**Selected extract**
++++++++++

A March 27, 2020, assessment report by the U.S. Defense Intelligence Agency also concluded SARS-CoV-2 was likely an accidental release from an infectious diseases laboratory, but stops short of calling it a biological weapon.18 Asher also told Sky News19 he’s never seen a more systematic cover-up, and The Sun20 quotes him as saying that “Motive, cover-up, conspiracy, all the hallmarks of guilt are associated with this.”

Former FDA Commissioner Weighs in on Lab Origin

March 28, 2021, former FDA commissioner Dr. Scott Gottlieb, now a board member of Pfizer (producer of one of the COVID vaccines), weighed in on the origin of the pandemic in a Face the Nation interview, saying:21

“It looks like the WHO report was an attempt to try to support the Chinese narrative … You know, the lab leak theory doesn’t seem like a plausible theory unless you aggregate the biggest collection of coronaviruses and put them in a lab, a minimum-security lab in the middle of a densely-populated center and experiment on animals, which is exactly what the Wuhan Institute of Virology did.

They were using these viruses in a BSL-2 lab and, we now know, infecting animals. So that creates the opportunity for a lab leak. It might not be the most likely scenario on how this virus got out, but it has to remain a scenario. And I think at the end of the day, we’re never going to fully discharge that possibility. What we’re going to have here is a battle of competing narratives.”

WHO Enters Damage Control Mode

In response to growing critique, WHO director general, Tedros Adhanom Ghebreyesus and 13 other world leaders have joined the U.S. government in expressing “frustration with the level of access China granted an international mission to Wuhan.” As reported by The Washington Post, March 30, 2021:22

“Ghebreyesus said in a briefing to member states … that he expected ‘future collaborative studies to include more timely and comprehensive data sharing’ — the most pointed comments to date from an agency that has been solicitous toward China through most of the pandemic.

He said there is a particular need for a ‘full analysis’ of the role of animal markets in Wuhan and that the report did not conduct an ‘extensive enough’ assessment of the possibility the virus was introduced to humans through a laboratory incident …

The United States, Britain, South Korea, Israel, Japan and others issued a joint statement23 … expressing concern. ‘Together, we support a transparent and independent analysis and evaluation, free from interference and undue influence,’ it reads …

Tedros said24 … that mission team members raised concerns to him about access to raw data needed for the report … ‘The team reports that the first detected case had symptom onset on the 8th of December 2019. But to understand the earliest cases, scientists would benefit from full access to data, including biological samples from at least September 2019,’ he said.”

WHO Investigation Team Accused of Spreading Disinformation

In a March 2020 interview with Independent Science News,25 molecular biologist Richard Ebright, Ph.D., laboratory director at the Waksman Institute of Microbiology and member of the Institutional Biosafety Committee of Rutgers University and the Working Group on Pathogen Security of the state of New Jersey, called out the members of the WHO-instigated investigative team as “participants in disinformation.”

++++++++++

**Exercise data**
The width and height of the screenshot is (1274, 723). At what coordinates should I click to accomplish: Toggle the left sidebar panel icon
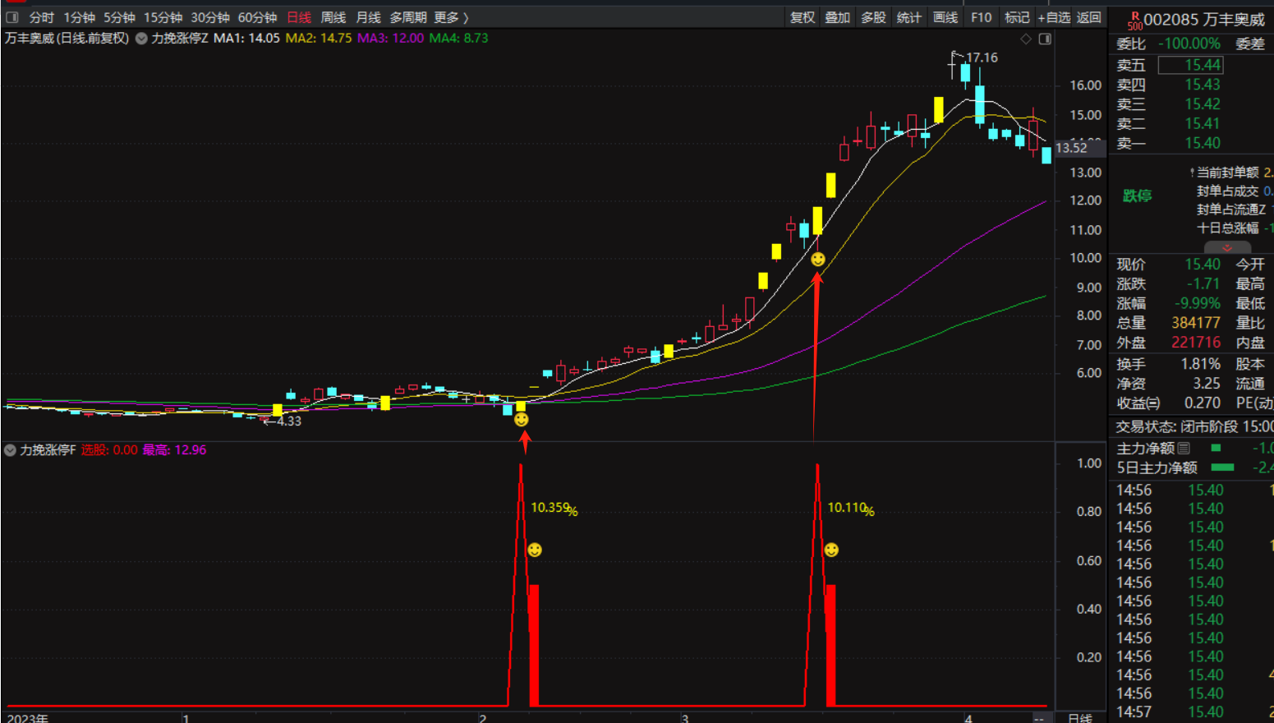[12, 17]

++++++++++

**Required action 1**
In the text on the pandemic's origin, what type of lab did Gottlieb say the Wuhan Institute of Virology was using these viruses in?
**Required action 2**
Name every country that the text on the pandemic's origin lists as issuing the joint statement.

**Written reply 1**
A BSL-2 lab.

**Written reply 2**
The United States, Britain, South Korea, Israel and Japan.